Modifying a circuit breaker policy through configurations:

circuitBreaker.requestVolumeThreshold=10 // The minimum number of requests to trigger a fuse. The default is 20
circuitBreaker.sleepWindowInMilliseconds=10000 // Sleep duration, default is 5000 ms
circuitBreaker.errorThresholdPercentage=50 // The minimum proportion of failed requests that trigger a fuse, 50% by default
Copy the code

3. Traffic limiting

Second kill high concurrency and other operations, it is strictly prohibited to rush over crowded, we pair, N per second, orderly.

3.1 Steps on the official website

3.2 When does the circuit breaker start to work



There are three important parameters related to the circuit breaker: snapshot time window, total request threshold, and error percentage threshold

1)Snapshot window: The circuit breaker needs to collect request and error data to determine whether to enable the circuit breaker. The time range for collecting statistics is the snapshot time window. The default value is the latest 10 seconds.

2)Total request threshold: In the snapshot time window, the number of requests must meet the threshold. The default is 20, which means that if the Hystrix command is invoked less than 20 times within 10 seconds, the circuit breaker will not open even if all requests time out or fail for other reasons.

3)Error percentage threshold: When the total number of requests exceeds the threshold in the snapshot time window, for example, 30 calls occur. If 15 (half) of the 30 calls occur timeout exceptions, that is, the error percentage exceeds 50%, the breaker will be turned on under the default threshold of 50%.

3.2 Conditions for opening or closing the circuit breaker

-1 When a certain threshold is met (the default number of requests exceeds 20 within 10 seconds)
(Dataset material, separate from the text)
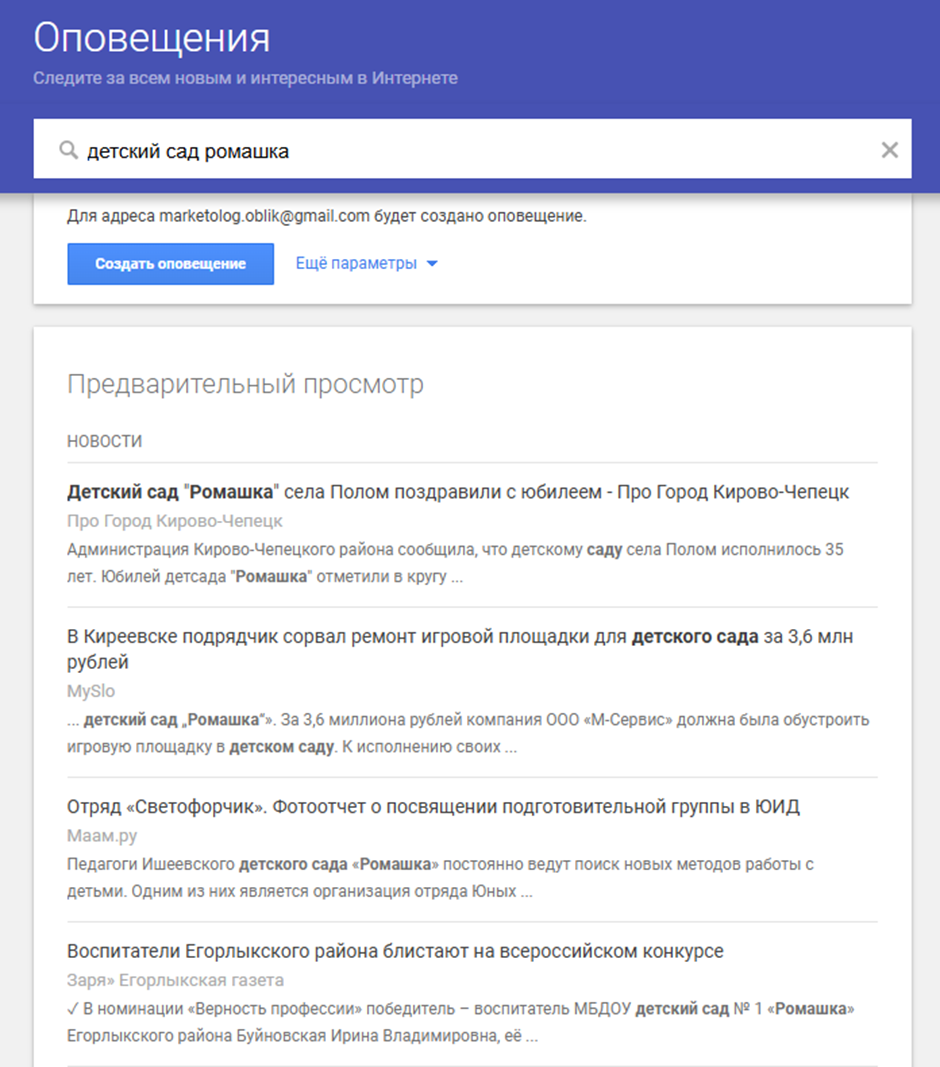Clear the search query with X icon
The width and height of the screenshot is (940, 1067).
coord(889,150)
  • 2 When the failure rate reaches a certain level (more than 50% requests fail within 10 seconds by default)
  • 3 When the threshold is reached, the circuit breaker is turned on.
  • 4 When this function is enabled, all requests are not forwarded.
  • 5 After a certain period of time (5 seconds by default), the breaker is half-open and will allow one of the requests to be forwarded. If successful, the circuit breaker will close, if not, continue to open. Repeat 4 and 5

3.3 After the circuit breaker is turned on

1) When the request is called again, the main logic will not be called, but the degraded fallback will be directly called. Through the circuit breaker, the fault can be found automatically and the degraded logic can be switched to the main logic to reduce the response delay. 2) How to restore the original master logic? Hystrix also provides automatic recovery for this problem. As the circuit breaker opens, to fuse the main logic, hystrix will start a sleep time window, within the time window, relegation logic is temporary into logic, expire when sleep time window, the breaker will enter a state of half open, release a request to the original primary logically, if the request to return to normal, the circuit breaker will continue to be closed, The master logic resumes, and if the request is still in question, the breaker continues to open and the sleep time window restarts.